REQUIRED ACTION: Search the data for the string "fullscreen" and extract every line where it appears.

DATA EXTRACT:
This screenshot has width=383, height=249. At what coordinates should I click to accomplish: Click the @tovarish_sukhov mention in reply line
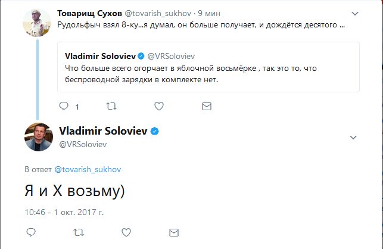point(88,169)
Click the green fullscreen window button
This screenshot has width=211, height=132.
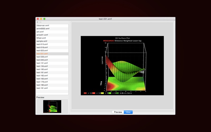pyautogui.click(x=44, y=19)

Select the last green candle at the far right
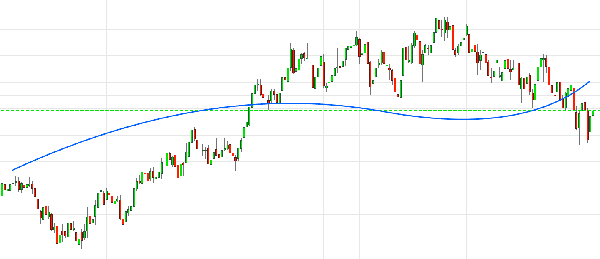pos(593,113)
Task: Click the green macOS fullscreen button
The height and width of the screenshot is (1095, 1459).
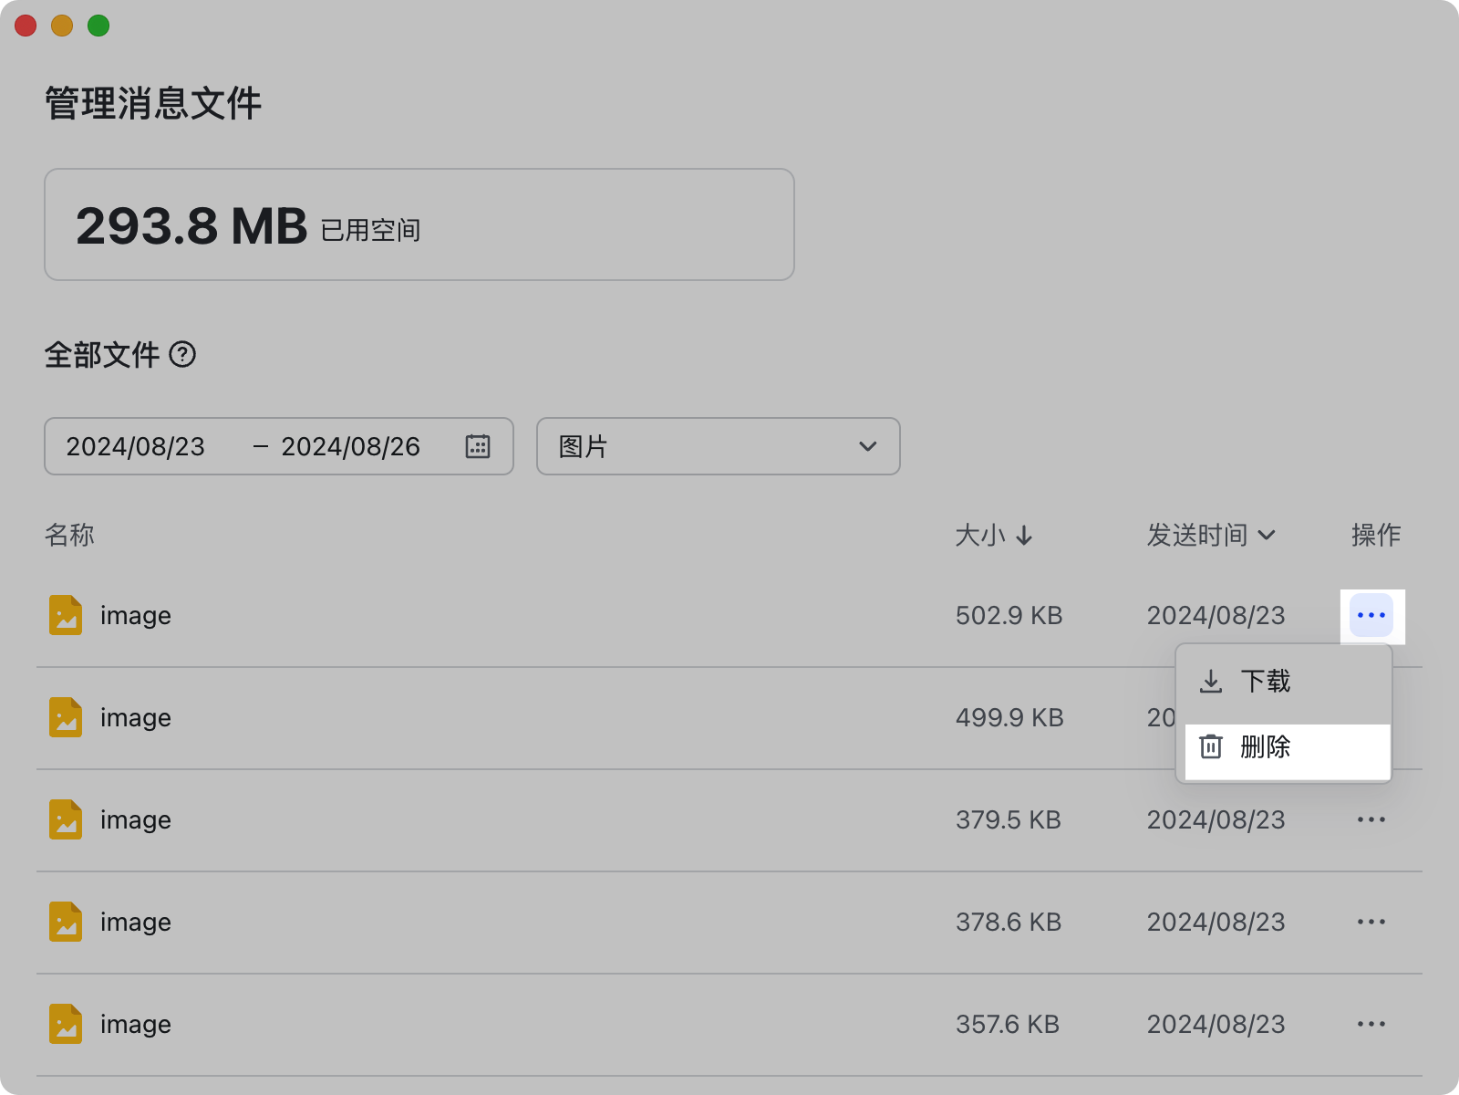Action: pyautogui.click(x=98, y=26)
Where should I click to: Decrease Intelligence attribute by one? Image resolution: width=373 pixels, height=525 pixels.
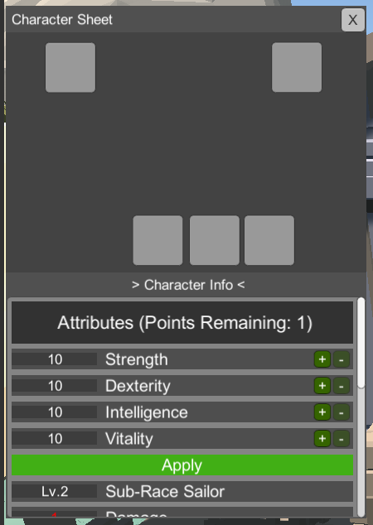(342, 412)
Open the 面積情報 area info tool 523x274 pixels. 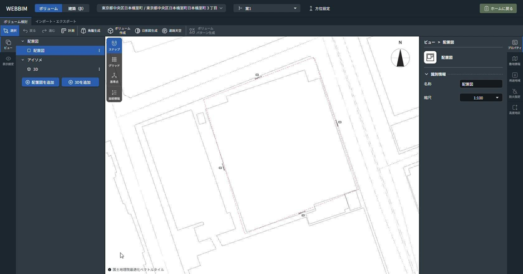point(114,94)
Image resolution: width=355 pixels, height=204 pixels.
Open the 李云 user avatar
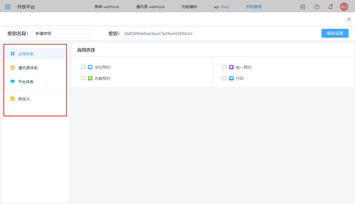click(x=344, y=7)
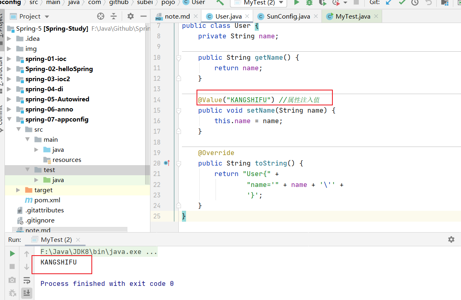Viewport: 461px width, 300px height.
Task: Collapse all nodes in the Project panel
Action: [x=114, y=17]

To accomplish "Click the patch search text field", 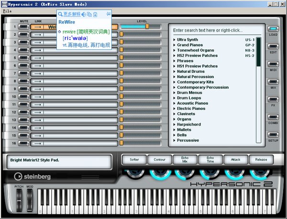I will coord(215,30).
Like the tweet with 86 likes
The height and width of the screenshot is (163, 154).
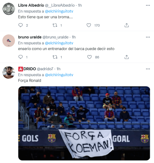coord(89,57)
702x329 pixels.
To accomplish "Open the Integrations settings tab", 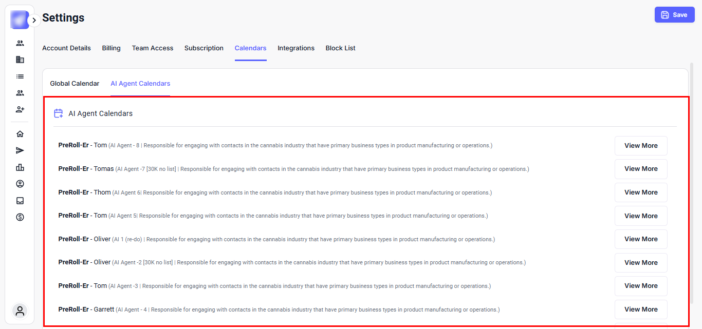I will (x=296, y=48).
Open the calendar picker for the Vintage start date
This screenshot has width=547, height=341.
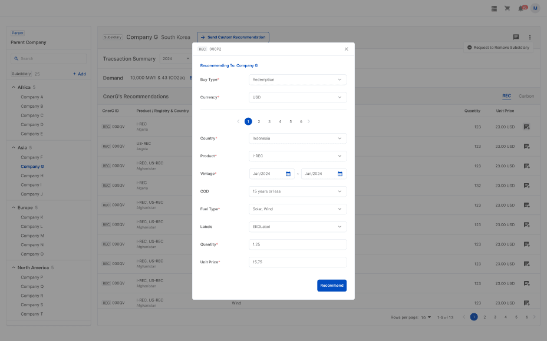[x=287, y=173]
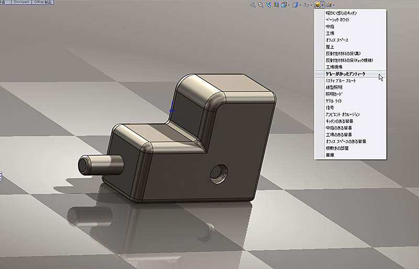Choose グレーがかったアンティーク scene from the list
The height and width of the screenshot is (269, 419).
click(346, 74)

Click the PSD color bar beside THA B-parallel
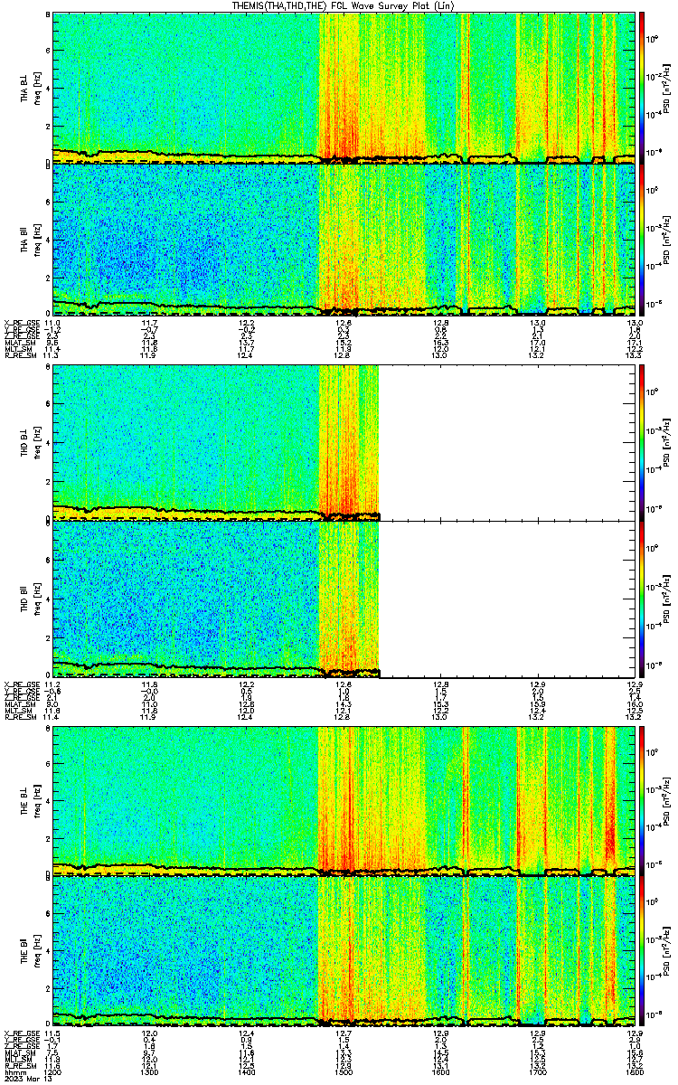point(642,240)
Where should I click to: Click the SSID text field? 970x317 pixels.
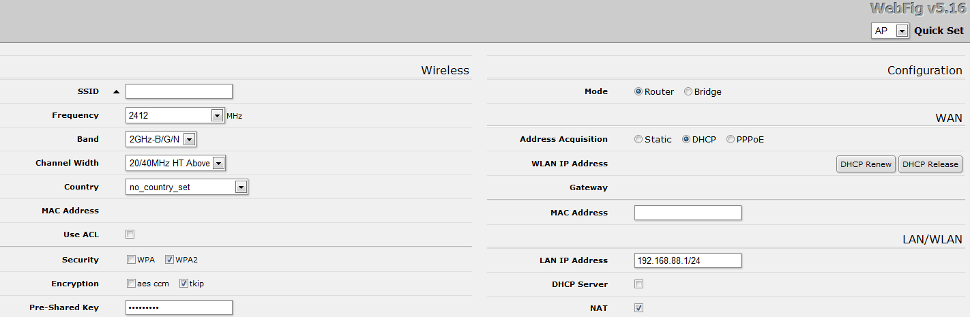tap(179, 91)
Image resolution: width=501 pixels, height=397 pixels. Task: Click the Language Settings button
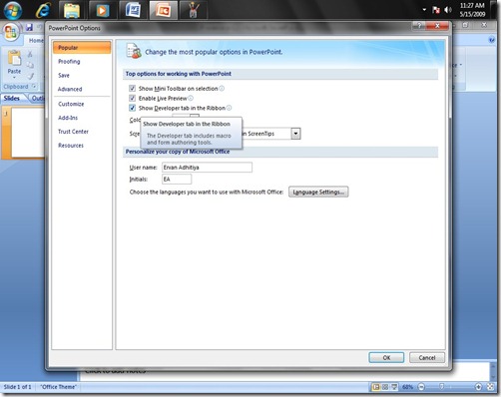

WRITTEN RESPONSE:
Click the green fullscreen window button
Task: Click the green macOS fullscreen button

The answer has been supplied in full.